Sur le papier, c’était l’une des affiches les plus déséquilibrées de ce premier tour de compétition entre le leprechaun (c’est comme le Petit Poucet, mais en gaélique) nord-irlandais et les coéquipiers de Robert Lewandowski. D’autant que l’avant-centre du Bayern a démontré cette saison qu’il lui fallait moins de temps pour inscrire un quintuplé qu’à un quidam pour écrire le nom de n’importe lequel de ses compatriotes sans se tromper. Ça ne semble pas effrayer outre mesure le peuple vert, fort de son hymne “Will Grigg’s on fire” entonné dans les rues niçoises et déjà meilleure chanson de l’Euro.

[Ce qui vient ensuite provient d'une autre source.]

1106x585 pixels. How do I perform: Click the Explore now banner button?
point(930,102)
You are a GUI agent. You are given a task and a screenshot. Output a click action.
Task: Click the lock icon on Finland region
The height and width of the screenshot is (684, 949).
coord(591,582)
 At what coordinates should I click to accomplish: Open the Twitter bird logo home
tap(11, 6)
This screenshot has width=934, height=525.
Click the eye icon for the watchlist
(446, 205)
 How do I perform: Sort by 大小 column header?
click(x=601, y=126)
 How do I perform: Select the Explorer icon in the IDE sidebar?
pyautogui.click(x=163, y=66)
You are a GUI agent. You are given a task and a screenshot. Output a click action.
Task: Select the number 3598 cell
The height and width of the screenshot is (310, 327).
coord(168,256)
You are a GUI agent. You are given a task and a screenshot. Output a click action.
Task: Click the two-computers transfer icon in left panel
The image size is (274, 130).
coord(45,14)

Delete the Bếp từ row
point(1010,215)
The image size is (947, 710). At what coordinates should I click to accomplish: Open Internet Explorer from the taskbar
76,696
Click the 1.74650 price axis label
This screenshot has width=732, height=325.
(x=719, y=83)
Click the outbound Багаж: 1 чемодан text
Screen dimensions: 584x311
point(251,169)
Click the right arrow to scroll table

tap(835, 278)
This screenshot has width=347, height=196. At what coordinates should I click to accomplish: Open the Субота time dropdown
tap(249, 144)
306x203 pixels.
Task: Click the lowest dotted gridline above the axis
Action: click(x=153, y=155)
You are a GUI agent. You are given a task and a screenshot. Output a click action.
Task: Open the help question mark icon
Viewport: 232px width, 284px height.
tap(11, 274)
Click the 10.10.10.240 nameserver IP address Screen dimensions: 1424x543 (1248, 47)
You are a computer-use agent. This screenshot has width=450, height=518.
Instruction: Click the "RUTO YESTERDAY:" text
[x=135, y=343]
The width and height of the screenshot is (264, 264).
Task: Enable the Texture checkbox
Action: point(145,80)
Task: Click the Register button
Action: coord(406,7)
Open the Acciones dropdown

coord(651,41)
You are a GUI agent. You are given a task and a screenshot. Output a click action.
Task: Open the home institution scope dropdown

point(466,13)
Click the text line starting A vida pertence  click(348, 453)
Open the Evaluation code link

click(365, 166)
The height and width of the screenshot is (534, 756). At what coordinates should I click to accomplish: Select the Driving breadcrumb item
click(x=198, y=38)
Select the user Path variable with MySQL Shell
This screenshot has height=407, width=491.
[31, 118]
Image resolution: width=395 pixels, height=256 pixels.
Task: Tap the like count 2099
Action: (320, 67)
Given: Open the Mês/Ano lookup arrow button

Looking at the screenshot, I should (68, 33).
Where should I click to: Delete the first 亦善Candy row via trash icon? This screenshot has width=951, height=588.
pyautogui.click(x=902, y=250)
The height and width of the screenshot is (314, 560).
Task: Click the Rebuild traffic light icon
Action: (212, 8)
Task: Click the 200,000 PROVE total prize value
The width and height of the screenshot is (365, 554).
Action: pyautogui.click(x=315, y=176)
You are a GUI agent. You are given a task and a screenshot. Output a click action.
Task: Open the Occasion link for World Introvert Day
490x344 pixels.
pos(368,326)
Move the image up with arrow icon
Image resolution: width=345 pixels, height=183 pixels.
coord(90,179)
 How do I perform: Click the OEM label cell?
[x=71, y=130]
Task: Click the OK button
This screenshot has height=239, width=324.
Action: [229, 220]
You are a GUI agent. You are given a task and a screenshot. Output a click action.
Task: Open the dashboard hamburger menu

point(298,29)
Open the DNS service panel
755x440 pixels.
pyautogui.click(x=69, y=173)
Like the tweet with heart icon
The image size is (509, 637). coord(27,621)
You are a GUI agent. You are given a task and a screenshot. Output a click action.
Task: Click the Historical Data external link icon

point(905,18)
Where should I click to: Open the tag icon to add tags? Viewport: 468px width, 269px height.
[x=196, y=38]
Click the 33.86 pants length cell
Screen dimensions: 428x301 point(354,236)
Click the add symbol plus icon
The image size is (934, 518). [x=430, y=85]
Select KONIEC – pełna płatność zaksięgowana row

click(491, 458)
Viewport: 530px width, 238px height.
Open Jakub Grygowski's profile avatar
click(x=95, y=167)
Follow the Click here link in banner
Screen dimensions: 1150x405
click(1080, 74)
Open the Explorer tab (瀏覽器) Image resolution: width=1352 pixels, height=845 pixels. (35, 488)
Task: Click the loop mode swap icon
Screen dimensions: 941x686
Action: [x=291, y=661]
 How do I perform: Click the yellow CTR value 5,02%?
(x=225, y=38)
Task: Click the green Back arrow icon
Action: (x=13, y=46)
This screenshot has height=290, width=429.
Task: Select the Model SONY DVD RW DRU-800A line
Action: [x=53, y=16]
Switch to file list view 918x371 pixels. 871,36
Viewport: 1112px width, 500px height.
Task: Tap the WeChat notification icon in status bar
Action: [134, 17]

Puis bon, tant que les noms propres ne sont pas autorisés au Scrabble, ça fait surtout peur aux commentateurs, la Pologne…

Si comme moi vous vous demandiez qui mange les réglisses dans les paquets Haribo, sachez que ce sont les supporters polonais, qui scandent “Polska, Polska, Polska” depuis les tribunes.

À la mi-temps, le score est toujours nul et vierge, et vu les statistiques, on se demande encore comment : 10 tirs à 0, 7 corners à 0, 63% contre 37 de possession de balle et 238 passes réussies à 106. Il avait des origines nord-irlandaises aussi, Jean-Paul II ?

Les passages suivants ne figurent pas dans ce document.